HELENA – Montana Attorney General Austin Knudsen led a 22-state coalition that filed a brief in support of parental rights and in opposition to a Massachusetts school district’s policy that allows the “social transitioning” of children without parental consent, stripping parents of their longstanding and fundamental right to direct the care and upbringing of their children.

The case, Foote v. Ludlow School Committee, involves Ludlow Public School in Massachusetts and parents Stephen Foote and Marissa Silvestri. The school secretly promoted “social transitioning”— actively subverting the parents’ requests for school personnel to stay out of their family matter and calling their two children by new names and pronouns. It went as far as a school counselor having secret discussions with the students and suggesting that they weren’t safe with their parents.

The brief asks the Supreme Court of the United States (SCOTUS) to take up the case and reverse the flawed First Circuit Court of Appeals ruling that affirmed the district court’s decision in 2023 in favor of the school’s policy.

“Ludlow’s actions should trigger alarm bells. These secret acts, which contravened the parents’ express instructions, violated the constitutionally sacrosanct parent-child relationship. But rather than answering the alarm, the First Circuit greenlit further public intrusions into that relationship, empowering schools to seize control,” Attorney General Knudsen wrote. “Since schools cannot make decisions rooted in parental power without parental consent, courts must evaluate whether a particular decision is rooted in parental or state power. The First Circuit’s conclusion that the decision to socially transition B.F. was wellgrounded in state power was fundamentally wrong.”

The appeals court erred in deciding that parents’ rights disappeared once they decide to place their children in public schools. The court also minimized concerns over gender transition because they were wrongly thought not to cause health issues. The court also went too far ruling that schools can even deceive parents when making decisions on their behalf.
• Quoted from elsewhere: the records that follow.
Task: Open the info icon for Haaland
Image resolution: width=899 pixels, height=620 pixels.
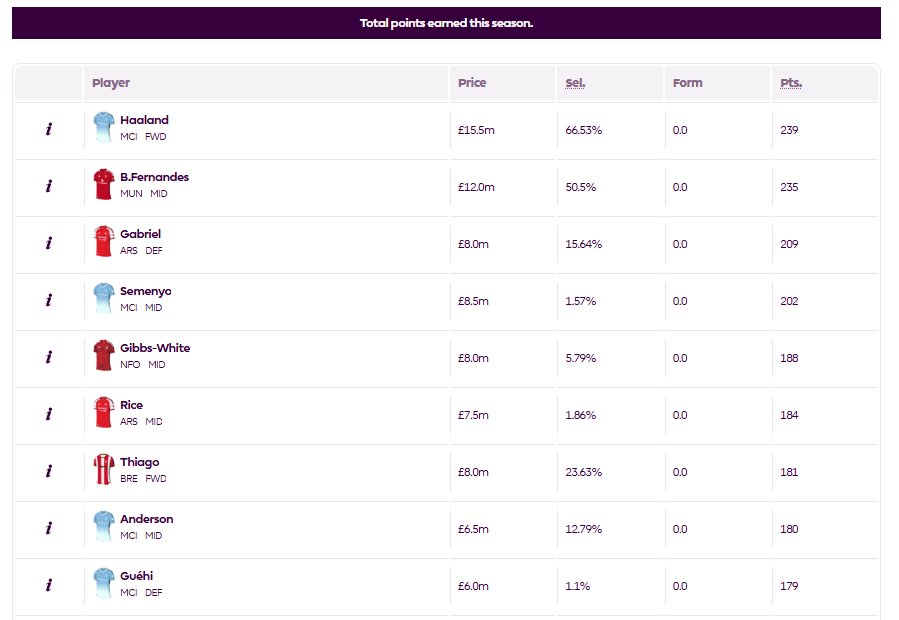Action: pyautogui.click(x=49, y=130)
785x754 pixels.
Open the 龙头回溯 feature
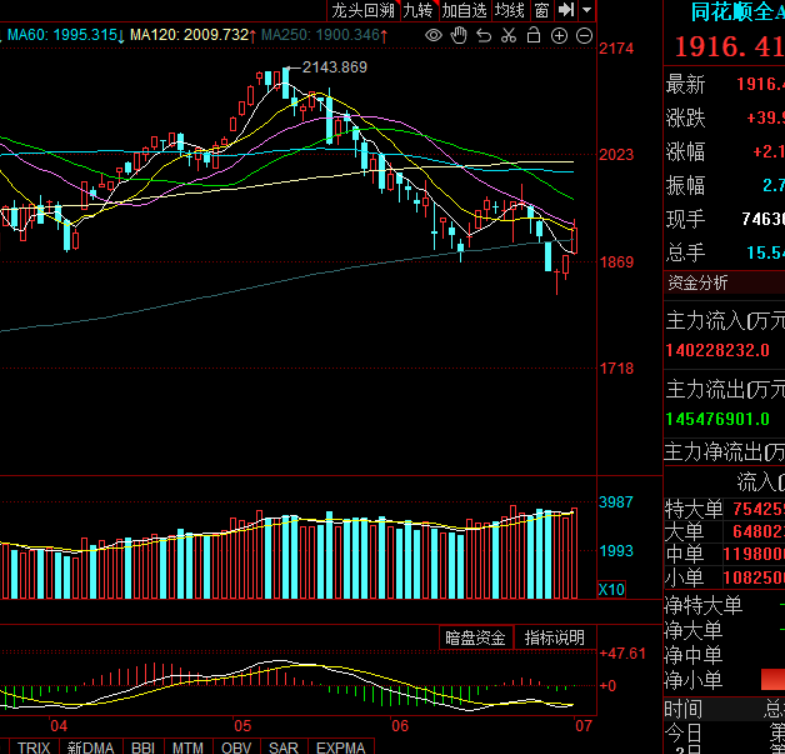point(363,10)
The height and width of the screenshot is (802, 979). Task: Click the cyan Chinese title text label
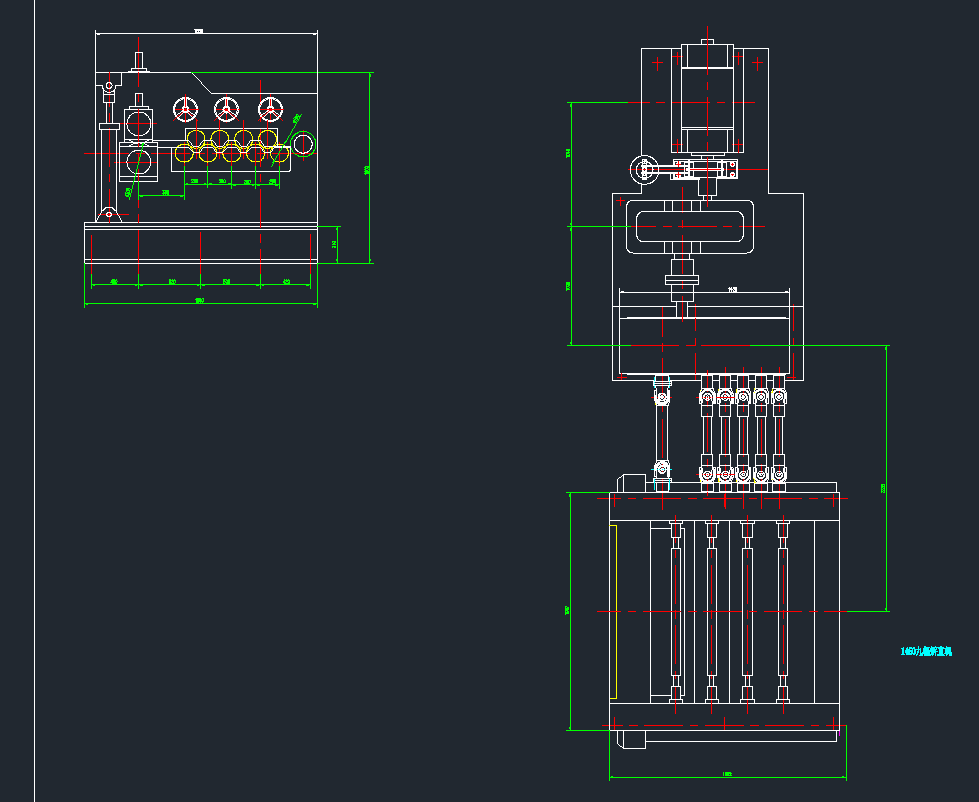coord(926,652)
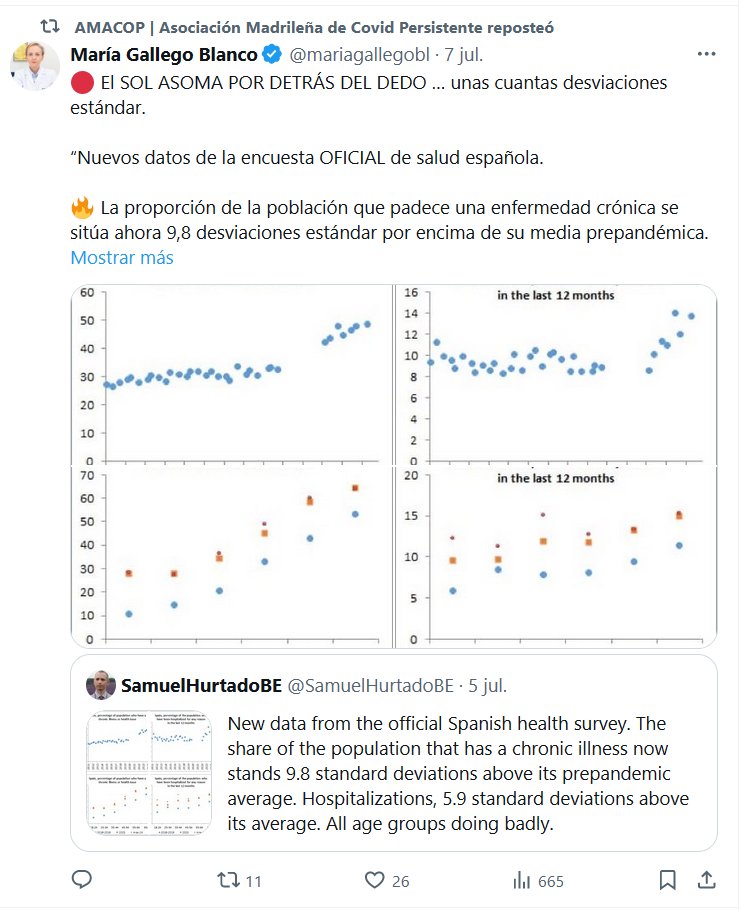Open bottom-right last 12 months chart image
Viewport: 742px width, 910px height.
[556, 557]
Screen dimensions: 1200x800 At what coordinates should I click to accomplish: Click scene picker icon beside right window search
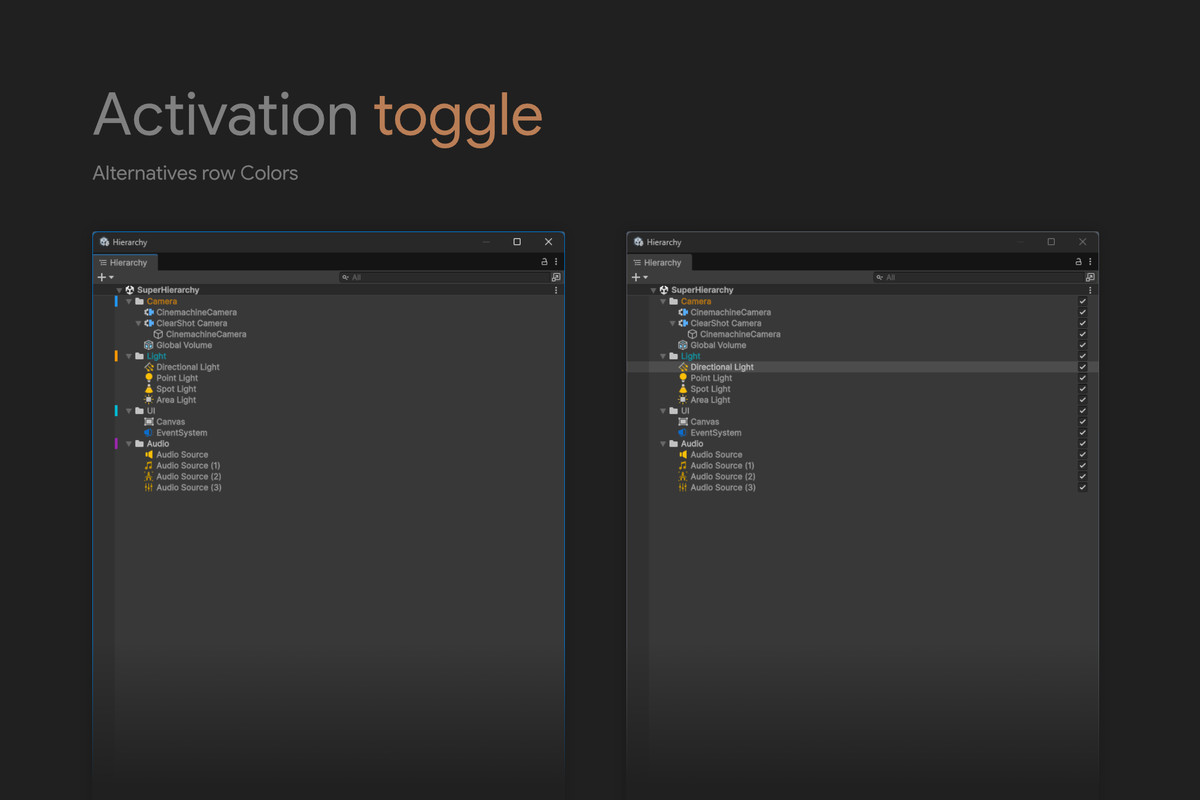point(1089,277)
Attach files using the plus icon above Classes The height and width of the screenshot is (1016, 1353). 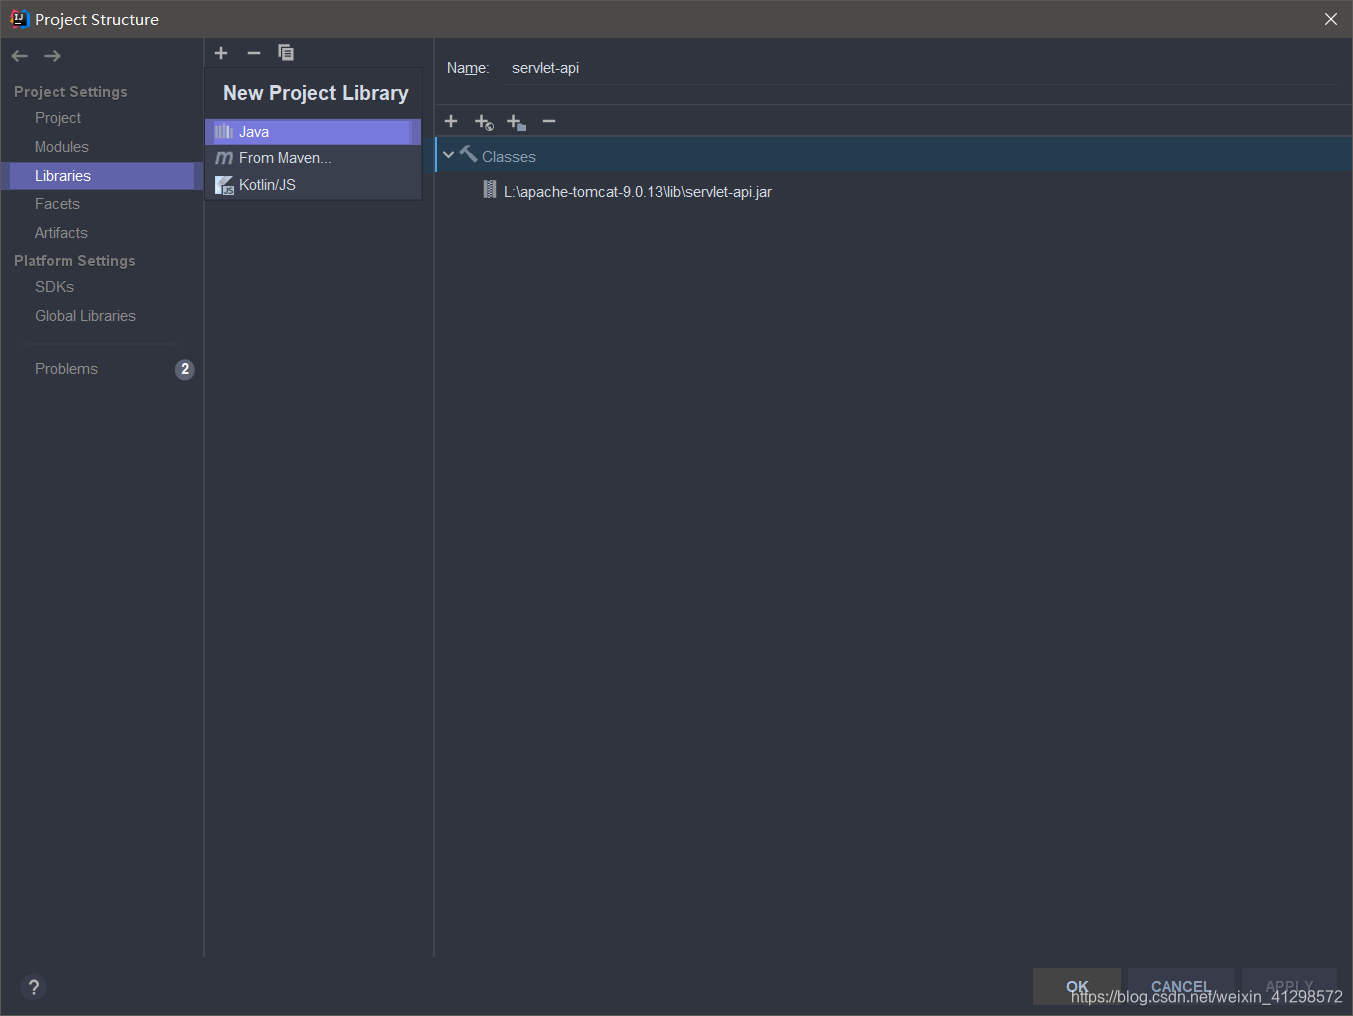point(451,121)
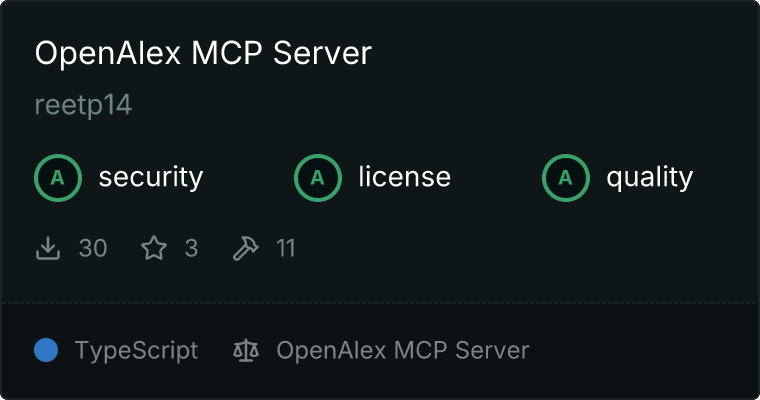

In the brief, Attorney General Knudsen argues the First Circuit’s decision should be reversed because hundreds of years of tradition and history recognize the importance of a parent’s rights to direct the care and upbringing of their children and schools cannot make decisions rooted in parental power without parental consent. Parental rights are constitutionally protected across each state and cannot be overridden when guiding a child’s health or education. SCOTUS has also continued to enshrine those rights under law.

Rather than make decisions for parents and their children, schools have a duty to support parents, not supersede and undermine their direction. Policies as concerning as Ludlow’s set a dangerous precedent in family decision making and violate the trust between parents and schools while violating parental rights.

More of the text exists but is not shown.